"""

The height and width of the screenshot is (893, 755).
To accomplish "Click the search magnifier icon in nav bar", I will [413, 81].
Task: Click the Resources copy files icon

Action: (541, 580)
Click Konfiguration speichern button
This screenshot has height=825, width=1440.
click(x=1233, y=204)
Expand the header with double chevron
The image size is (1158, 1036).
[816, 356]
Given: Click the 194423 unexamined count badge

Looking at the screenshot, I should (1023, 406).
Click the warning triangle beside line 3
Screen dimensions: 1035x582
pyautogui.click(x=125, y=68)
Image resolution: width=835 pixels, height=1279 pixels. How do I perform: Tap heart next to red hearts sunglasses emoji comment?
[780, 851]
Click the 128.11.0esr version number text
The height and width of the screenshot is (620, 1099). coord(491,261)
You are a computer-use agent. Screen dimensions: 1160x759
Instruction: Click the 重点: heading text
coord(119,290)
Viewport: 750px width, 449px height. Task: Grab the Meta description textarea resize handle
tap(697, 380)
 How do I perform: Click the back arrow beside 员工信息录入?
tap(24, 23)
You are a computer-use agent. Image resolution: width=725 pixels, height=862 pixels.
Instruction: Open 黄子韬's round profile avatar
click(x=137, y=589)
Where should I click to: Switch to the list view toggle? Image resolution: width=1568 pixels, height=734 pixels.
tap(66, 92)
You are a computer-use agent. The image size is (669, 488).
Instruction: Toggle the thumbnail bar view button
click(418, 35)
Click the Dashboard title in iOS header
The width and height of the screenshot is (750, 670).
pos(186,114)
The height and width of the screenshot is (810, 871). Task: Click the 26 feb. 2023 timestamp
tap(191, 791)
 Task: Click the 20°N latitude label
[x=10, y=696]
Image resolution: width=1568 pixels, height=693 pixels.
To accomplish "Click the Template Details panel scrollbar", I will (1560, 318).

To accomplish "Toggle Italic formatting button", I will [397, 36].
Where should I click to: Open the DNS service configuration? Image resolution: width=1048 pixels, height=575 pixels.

"""

• Work to be completed:
All lines from the one containing "Instruction: Open 黄子韬's round profile avatar" through the end of the data, and no others, are to be given again word for word.

• Answer to this task:
Instruction: Open 黄子韬's round profile avatar
click(x=137, y=589)
Where should I click to: Switch to the list view toggle? Image resolution: width=1568 pixels, height=734 pixels.
tap(66, 92)
You are a computer-use agent. The image size is (669, 488).
Instruction: Toggle the thumbnail bar view button
click(418, 35)
Click the Dashboard title in iOS header
The width and height of the screenshot is (750, 670).
pos(186,114)
The height and width of the screenshot is (810, 871). Task: Click the 26 feb. 2023 timestamp
tap(191, 791)
 Task: Click the 20°N latitude label
[x=10, y=696]
Image resolution: width=1568 pixels, height=693 pixels.
To accomplish "Click the Template Details panel scrollbar", I will (1560, 318).

To accomplish "Toggle Italic formatting button", I will [397, 36].
Where should I click to: Open the DNS service configuration? Image resolution: width=1048 pixels, height=575 pixels.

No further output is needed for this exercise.